DIRECTION ->
Pick out every row that contains the string "width" and copy those rows out in full. Case counts.

STORED DATA ->

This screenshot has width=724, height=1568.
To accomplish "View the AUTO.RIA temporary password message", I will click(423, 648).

...

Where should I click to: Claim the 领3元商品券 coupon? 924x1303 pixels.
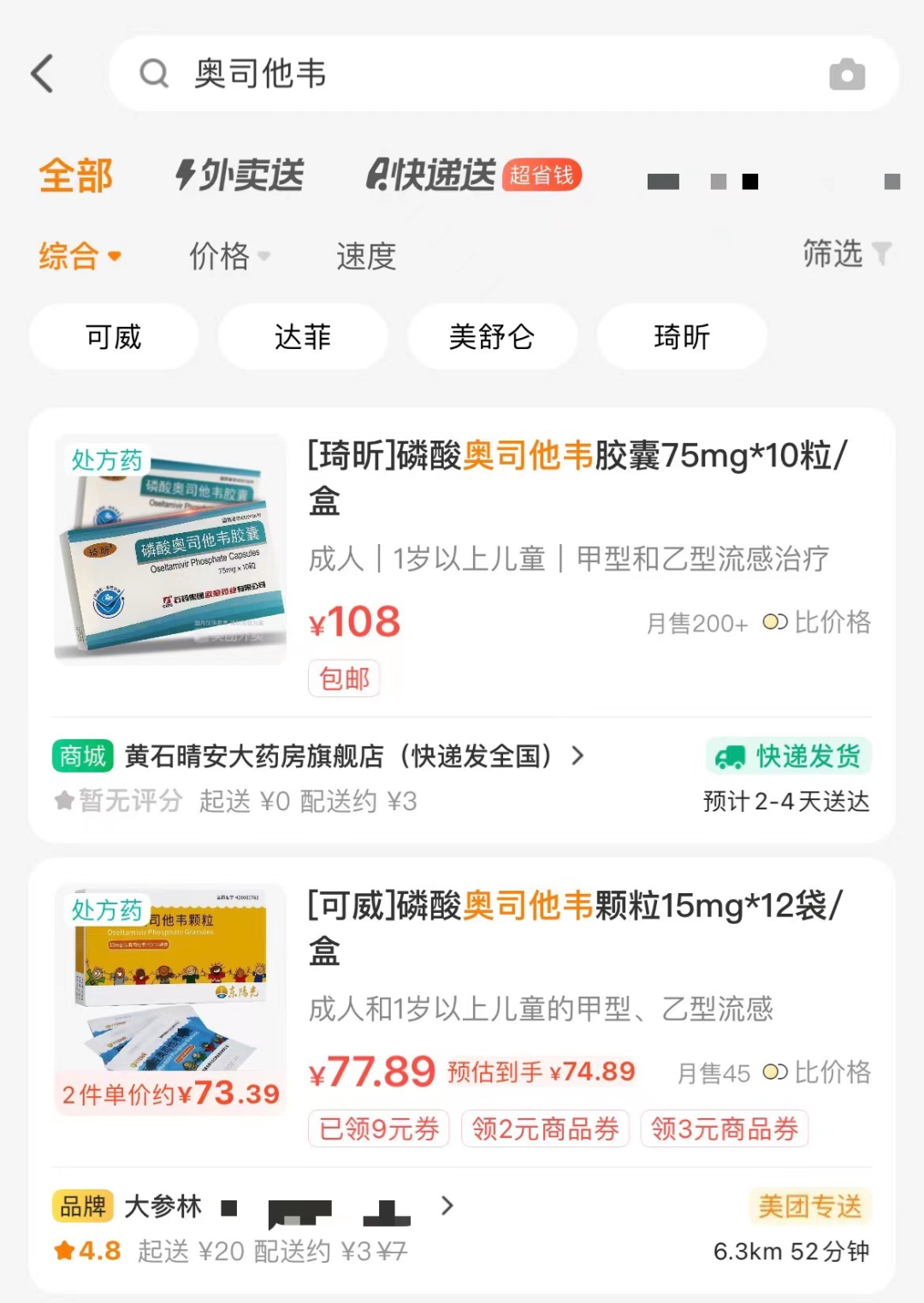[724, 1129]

...

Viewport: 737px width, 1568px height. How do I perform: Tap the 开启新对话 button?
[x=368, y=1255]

SOLUTION TO THIS EXERCISE ->
This screenshot has width=724, height=1568.
Viewport: 737px width, 1568px height. How do I perform: Tap the 开启新对话 button?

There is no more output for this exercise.